The collapse of Solyndra, the Silicon Valley startup that received a $535 million federal loan guarantee, has become a cause célèbre for Republican lawmakers who contend that President Obama's clean energy programs are a drain on the American economy.
But while the company's crash and burn continues to cause a sensation in Washington, some economists and advocates of solar energy say that behind the scandal is a common story of any industry—that of a business that got squeezed out by rivals with a cheaper technology.
And that may be a good sign.
Similar to other industries, the shakeout of the less-competitive Solyndra signals success in a maturing global solar market, they argue. Some suggest that solar sector investments are now a safer bet for the U.S. government than ever before.
"Solar is a large and robust industry, and it is delivering on its promise," said Adam Brown of the San Francisco advocacy group Vote Solar. "Costs have come down far faster than the investors in Solyndra had any reason to anticipate.
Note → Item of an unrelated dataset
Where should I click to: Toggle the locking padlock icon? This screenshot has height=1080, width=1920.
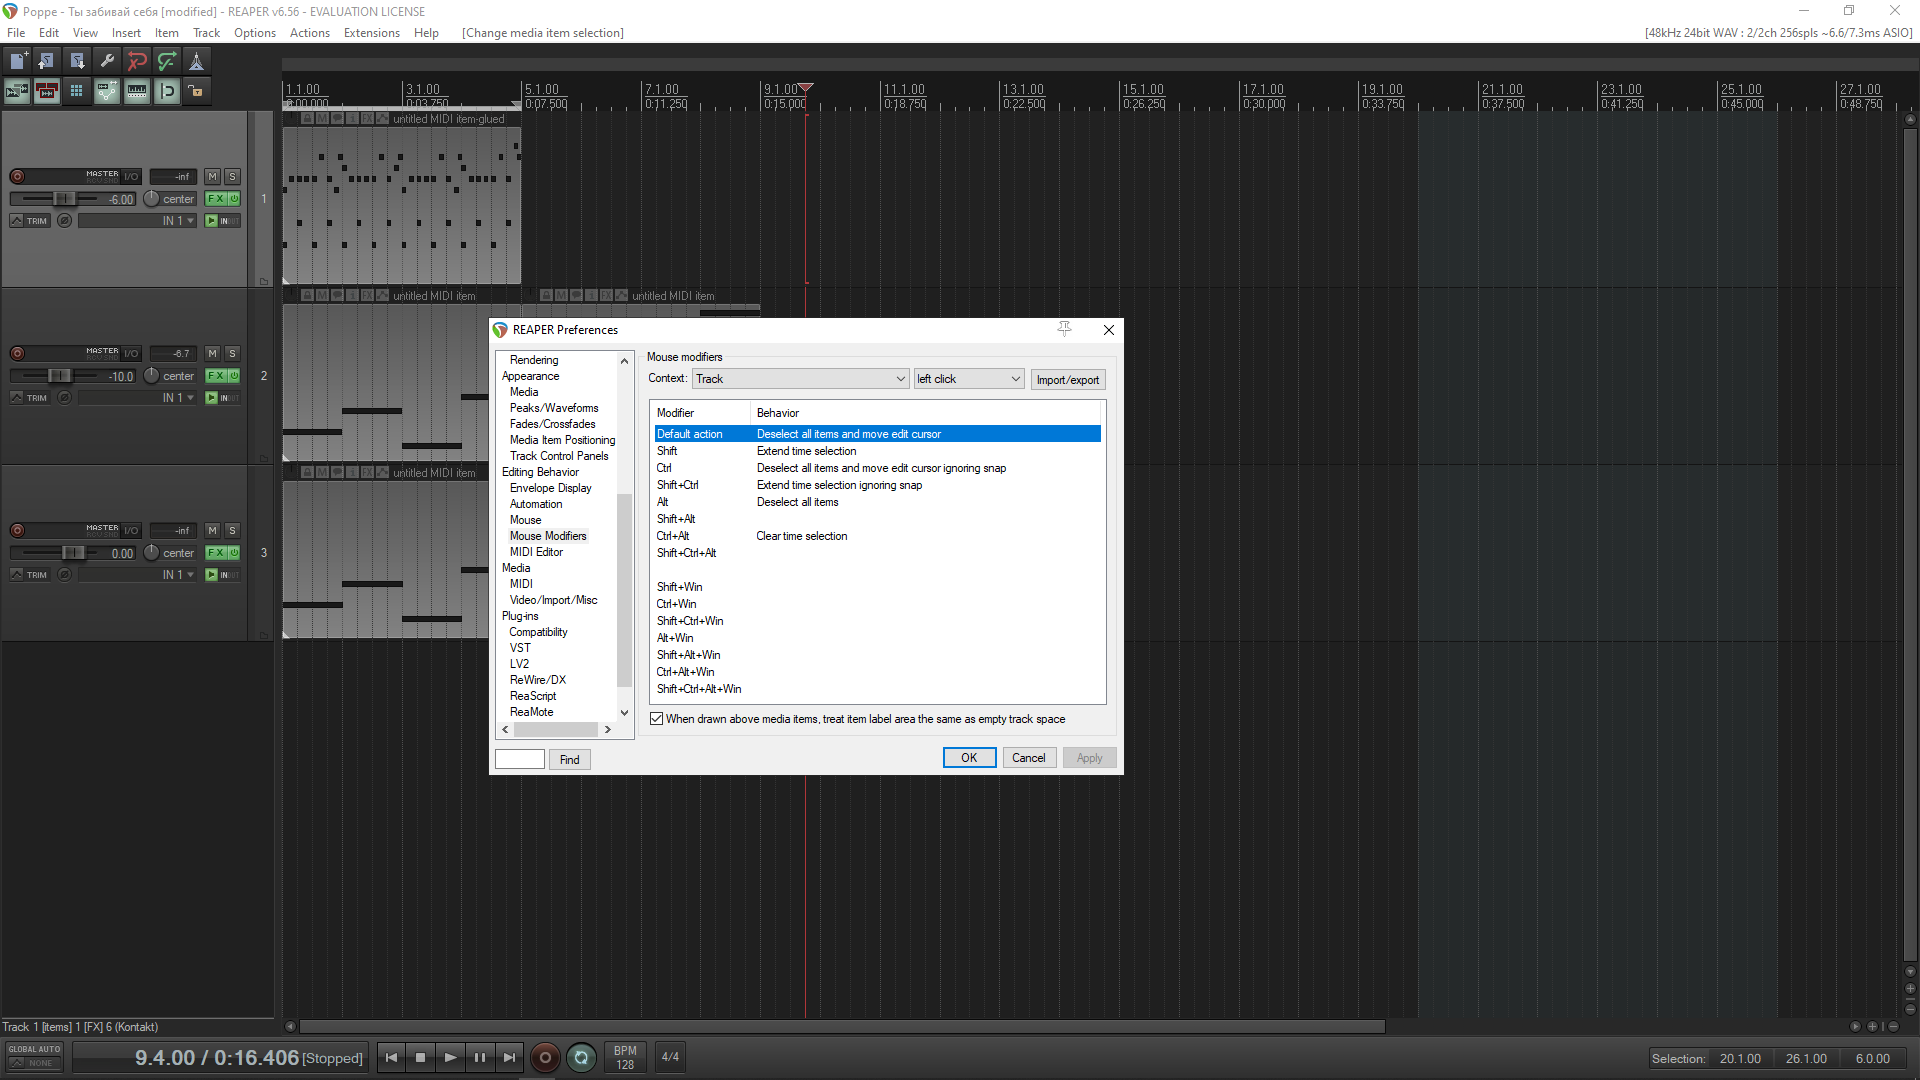pyautogui.click(x=196, y=91)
The irony about Solyndra is that it is a victim of a great success."
Two years ago the Department of Energy awarded Solyndra a $535 million loan guarantee to develop a new type of cylindrical thin-film solar photovoltaic panels. (It eventually received $528 million.) On Aug. 31, after DOE refused to restructure its loan for a second time, the company shuttered its Fremont, Calif., factory and filed for bankruptcy.
Emails released by the House Energy and Commerce Committee as part of its investigation show that the firm faced financial distress long before its loan was approved—but DOE plowed ahead anyway. That revelation has made the loan guarantee program a target for GOP lawmakers.
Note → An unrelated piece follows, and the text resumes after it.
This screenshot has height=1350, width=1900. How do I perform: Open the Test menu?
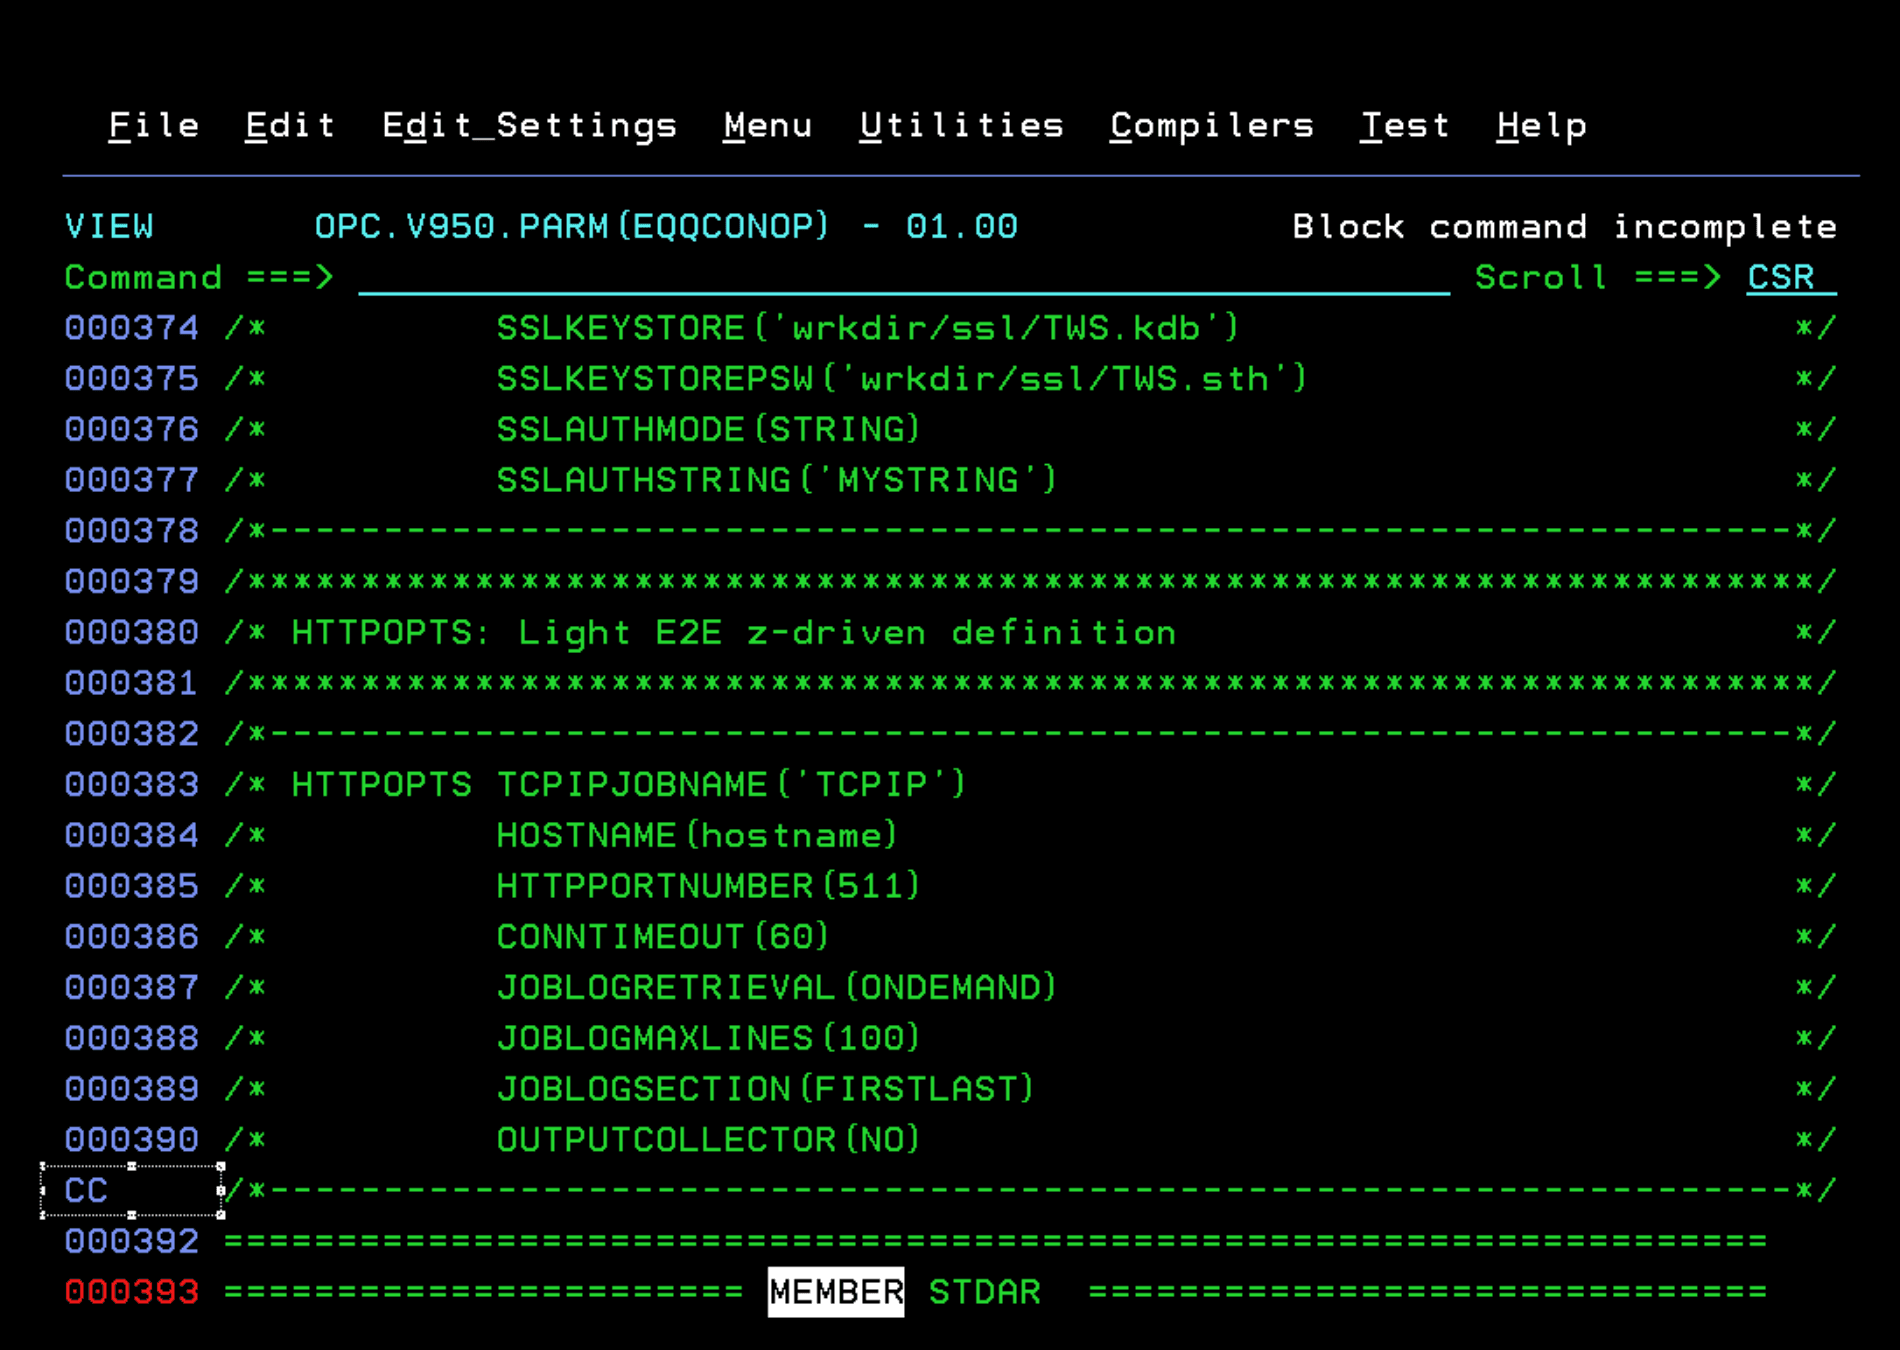pyautogui.click(x=1406, y=125)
But Solyndra executives and many industry analysts attribute a large part of the firm's failure to an unforeseen plummet in prices of polysilicion, a solar panel feedstock that was prohibitively expensive when Solyndra came onto the solar scene in 2005. The startup uses a silicon alternative known as CIGS, made of copper, indium, gallium and selenium elements.
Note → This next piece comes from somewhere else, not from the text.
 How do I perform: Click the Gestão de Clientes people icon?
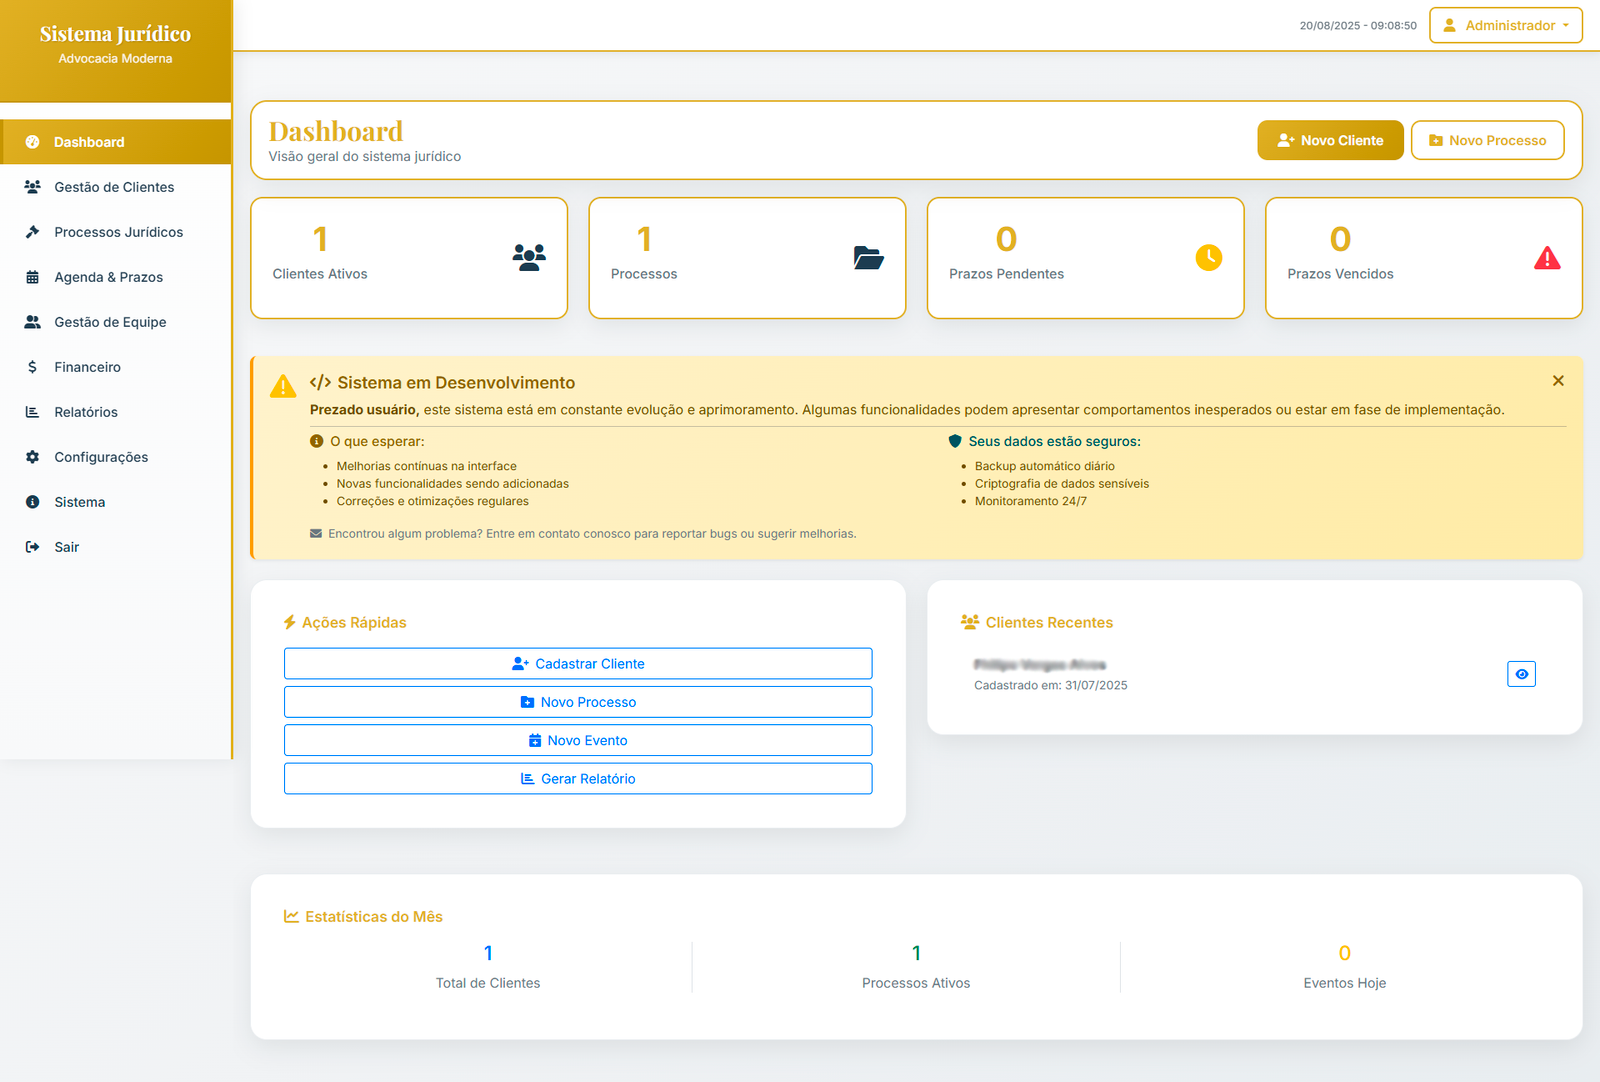tap(32, 186)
When the prices of crystalline silicon modules dropped about 40 percent between 2010 and 2011—due mainly to reduced demand in Europe and generous government incentives offered in China, Malaysia and South Korea—Solyndra's cost advantage vanished and it couldn't compete.
Despite Solyndra's flameout, the solar price drop "is fundamentally a good thing," said Shayle Kann, managing director of the solar practice at GTM Research, a green technology research firm with offices in the United States and Germany. "It means that we can open up new demand. And it means that we are getting to a point where solar is competitive with retail grid prices."
Brown said that Solyndra getting priced out the market is an example of "what competitive enterprise is supposed to be all about"—where "the strong survive."
James Barrett, chief economist at the nonprofit Clean Economy Development Center in Washington, D.C., explained that companies in the government-supported Internet technology sector have frequently lost out to rivals with more innovative and cheaper solutions. "As markets mature, destruction occurs," he told InsideClimate News. "The notion that the subsidies we're giving to renewables firms is a distortion of the free market, is not true on its face."
But Christopher Horner, a senior fellow at the Competitive Enterprise Institute, a free market advocacy group, said Solyndra's collapse underscores the need for private investors, not government, to pick energy technology winners.
Private investors "are investing their own money and therefore engaging in proper due diligence and risk assessment," he said.
Industry Makes Plea to Preserve Loan Program
The DOE loan guarantee program was enacted under President Bush in 2005 with bipartisan support. Supporters told InsideClimate News that while its design may not be perfect, rejecting the program due to Solyndra would be a worse alternative for the country's energy future.
"It is critical that we don't overreact as a country," Rhone Resch, president and CEO of the Solar Energy Industries Association, told reporters on a conference call Tuesday.
Solyndra's loan comprises 1.3 percent of the program's portfolio of 40-plus projects, and it is the only one that is known to be troubled. To date, DOE has closed or issued conditional commitments of $37.8 billion to nuclear, wind and solar power generation projects, plus green manufacturing, electric-vehicle production and energy efficiency. Solar manufacturing projects, including Solyndra and three other firms, account for 3 percent of all the grantees.
The DOE has confirmed that it will proceed with issuing $10 billion worth of new loans for 15 new renewable energy projects by Sept. 30. Nine are for solar projects.
That decision is likely to be hotly contested by Congressional Republicans that oppose the program, especially if the House committee's investigation continues to turn up concerns about the procedures and transparency of the DOE financing operation.
Some proponents say they support an airing of grievances, if it leads to improvements and not the program's end.